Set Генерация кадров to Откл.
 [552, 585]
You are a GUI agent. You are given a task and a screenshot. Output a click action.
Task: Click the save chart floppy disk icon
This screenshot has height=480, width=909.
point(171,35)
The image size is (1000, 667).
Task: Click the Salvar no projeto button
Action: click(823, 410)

:::::

Objective:
Rewrite the data above, substituting "screen capture" for every occurrence of "screenshot" and leaving all other text unchanged.

Solution to this task:
Set Генерация кадров to Откл.
 [552, 585]
You are a GUI agent. You are given a task and a screen capture. Output a click action.
Task: Click the save chart floppy disk icon
This screen capture has height=480, width=909.
point(171,35)
The image size is (1000, 667).
Task: Click the Salvar no projeto button
Action: click(823, 410)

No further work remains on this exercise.